Platform-level pooled effects across outcomes
3.3
This analysis represents an overall meta-analysis across outcome domains, aiming to describe the overall effect distribution of studies on different platforms; key conclusions are still based on the stratified results by outcome domains. A random-effects model (REML) was used to conduct a platform-level meta-analysis of the intervention effects of different instant messaging platforms without distinguishing specific outcome domains (see Figure 3). The results showed that the overall effect size of the WhatsApp platform was small but statistically significant (SMD = 0.108, 95% CI: 0.004–0.213; k = 8). The overall combined effect of the WeChat platform did not reach statistical significance, with its confidence interval crossing zero (SMD = −0.227, 95% CI: −0.567–0.113; k = 5). The LINE platform demonstrated a moderate and statistically significant combined effect (SMD = 0.464, 95% CI: 0.247–0.654; k = 3). The Facebook Messenger platform also showed a significant overall effect (SMD = 0.577, 95% CI: 0.103–1.051; k = 4). The Telegram platform had a smaller overall effect size but still reached statistical significance (SMD = 0.191, 95% CI: 0.027–0.355; k = 4). The Naver Band platform had the largest combined effect estimate (SMD = 0.806, 95% CI: 0.165–1.447; k = 4), but its confidence interval was relatively wide.
Figure 3 presents platform-level pooled effects for continuous outcomes estimated using random-effects models (REML). When aggregating all eligible continuous outcomes across domains, heterogeneity in pooled effects was observed across platforms. Interventions delivered via Naver Band, Facebook Messenger, LINE, Telegram, and KakaoTalk were associated with positive pooled effects, whereas the pooled estimate for WeChat crossed the null value. WhatsApp showed a small but statistically significant pooled effect (SMD = 0.108, 95% CI: 0.004–0.213; k = 8). These platform-level estimates provide a high-level overview of between-platform variation but do not account for differences across outcome domains. It should be noted that the overall effect at the platform level mentioned above is a combined result across different outcome domains, mainly used to describe the overall distribution characteristics of the intervention effects of different platforms, and does not represent the comparison results among platforms within a single outcome domain.

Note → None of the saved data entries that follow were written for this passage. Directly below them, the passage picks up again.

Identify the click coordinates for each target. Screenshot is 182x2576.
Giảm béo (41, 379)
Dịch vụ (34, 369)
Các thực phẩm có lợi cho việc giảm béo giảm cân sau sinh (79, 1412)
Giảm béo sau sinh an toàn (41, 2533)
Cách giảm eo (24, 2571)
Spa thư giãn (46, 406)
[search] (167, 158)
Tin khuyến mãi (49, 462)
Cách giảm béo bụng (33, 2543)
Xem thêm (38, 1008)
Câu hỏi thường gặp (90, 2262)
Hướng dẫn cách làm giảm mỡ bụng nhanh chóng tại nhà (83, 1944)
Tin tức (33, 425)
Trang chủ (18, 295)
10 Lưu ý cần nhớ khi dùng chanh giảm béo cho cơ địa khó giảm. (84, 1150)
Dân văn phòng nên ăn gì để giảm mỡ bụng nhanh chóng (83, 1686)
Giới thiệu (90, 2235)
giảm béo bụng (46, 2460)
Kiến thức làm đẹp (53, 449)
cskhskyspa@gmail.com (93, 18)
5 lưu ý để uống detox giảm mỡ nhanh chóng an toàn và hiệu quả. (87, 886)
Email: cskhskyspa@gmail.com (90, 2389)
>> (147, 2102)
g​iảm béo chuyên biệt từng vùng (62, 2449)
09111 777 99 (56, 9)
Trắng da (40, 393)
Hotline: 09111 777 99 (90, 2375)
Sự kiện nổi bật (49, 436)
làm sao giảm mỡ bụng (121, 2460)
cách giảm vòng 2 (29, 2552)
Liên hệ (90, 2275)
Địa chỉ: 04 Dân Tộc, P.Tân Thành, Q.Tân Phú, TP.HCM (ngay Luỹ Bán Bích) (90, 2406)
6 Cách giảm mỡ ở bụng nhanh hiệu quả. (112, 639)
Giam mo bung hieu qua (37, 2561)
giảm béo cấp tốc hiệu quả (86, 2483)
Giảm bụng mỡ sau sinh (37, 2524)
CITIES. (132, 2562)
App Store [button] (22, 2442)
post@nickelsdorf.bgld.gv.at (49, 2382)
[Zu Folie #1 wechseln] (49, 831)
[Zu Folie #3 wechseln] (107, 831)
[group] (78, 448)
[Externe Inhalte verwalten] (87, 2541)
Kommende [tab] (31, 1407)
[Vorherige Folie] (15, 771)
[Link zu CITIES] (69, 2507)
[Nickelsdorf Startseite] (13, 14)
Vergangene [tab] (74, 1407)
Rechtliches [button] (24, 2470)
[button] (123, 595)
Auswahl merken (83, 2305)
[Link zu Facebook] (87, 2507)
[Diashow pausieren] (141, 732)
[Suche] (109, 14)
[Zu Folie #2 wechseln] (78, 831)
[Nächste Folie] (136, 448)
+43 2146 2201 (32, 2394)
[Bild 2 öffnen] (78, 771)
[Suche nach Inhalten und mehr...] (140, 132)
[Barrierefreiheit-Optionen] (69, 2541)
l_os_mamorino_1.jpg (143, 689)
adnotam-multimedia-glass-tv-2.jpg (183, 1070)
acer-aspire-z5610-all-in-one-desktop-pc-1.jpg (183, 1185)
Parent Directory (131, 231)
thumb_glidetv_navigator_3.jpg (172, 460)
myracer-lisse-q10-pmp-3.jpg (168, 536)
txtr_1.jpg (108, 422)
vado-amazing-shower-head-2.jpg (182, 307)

Platform stratified analysis results
3.4
Platform-stratified analyses were reported only when a given platform contributed at least three effect sizes within a specific outcome domain (k ≥ 3). In the glycemic-control domain, WeChat-based studies showed a larger and more consistent improvement (SMD = −0.734, 95% CI −0.980 to −0.487), whereas the pooled effect for WhatsApp was smaller and not statistically significant (SMD = −0.217, 95% CI −0.701 to 0.268). In the health-behavior domain, WhatsApp yielded the largest pooled benefit (SMD = 0.754, 95% CI 0.363 to 1.145), while the corresponding estimate for WeChat was smaller and non-significant (SMD = 0.121, 95% CI −0.536 to 0.779). For other clinical outcomes, WeChat-based interventions showed a significant improvement (SMD = −0.467, 95% CI −0.744 to −0.190), whereas the WhatsApp estimate was highly unstable, with a very wide confidence interval (SMD = 0.830, 95% CI −1.090 to 2.750), indicating substantial imprecision.
Platform-stratified analyses were not performed for complication outcomes because no platform contributed ≥3 eligible effect sizes in that domain. Overall, these findings suggest clear outcome-domain dependence in platform-specific pooled effects: certain platforms appear to show more consistent signals in particular domains, but the observed between-platform differences likely reflect heterogeneity in intervention design and implementation (e.g., interactivity, dosing, feedback, and integration with care) rather than intrinsic platform properties. The complete platform-by-domain pooled estimates are summarized in Table 2.
Sensitivity analysis
3.5
Leave-one-out (LOO) sensitivity analyses were conducted for all reportable meta-analytic models. Overall, sequentially omitting one study at a time did not materially alter the direction of the pooled effects within each outcome domain, indicating that the main conclusions were robust and not driven by any single trial.
In the diabetes-knowledge domain, the re-estimated pooled effect (θ) ranged from 0.66 to 1.21 across LOO iterations, with a maximum absolute deviation of 0.41 from the full-sample estimate. In the glycemic-control domain, θ varied narrowly from −0.56 to −0.46, with a maximum change of 0.055, suggesting particularly high stability. Similarly, in the health-behavior domain, θ ranged from 0.27 to 0.44, with a maximum change of 0.09. Importantly, for these three domains (knowledge, glycemic control, and behavior), the direction of effect and the overall statistical interpretation remained unchanged across all LOO models.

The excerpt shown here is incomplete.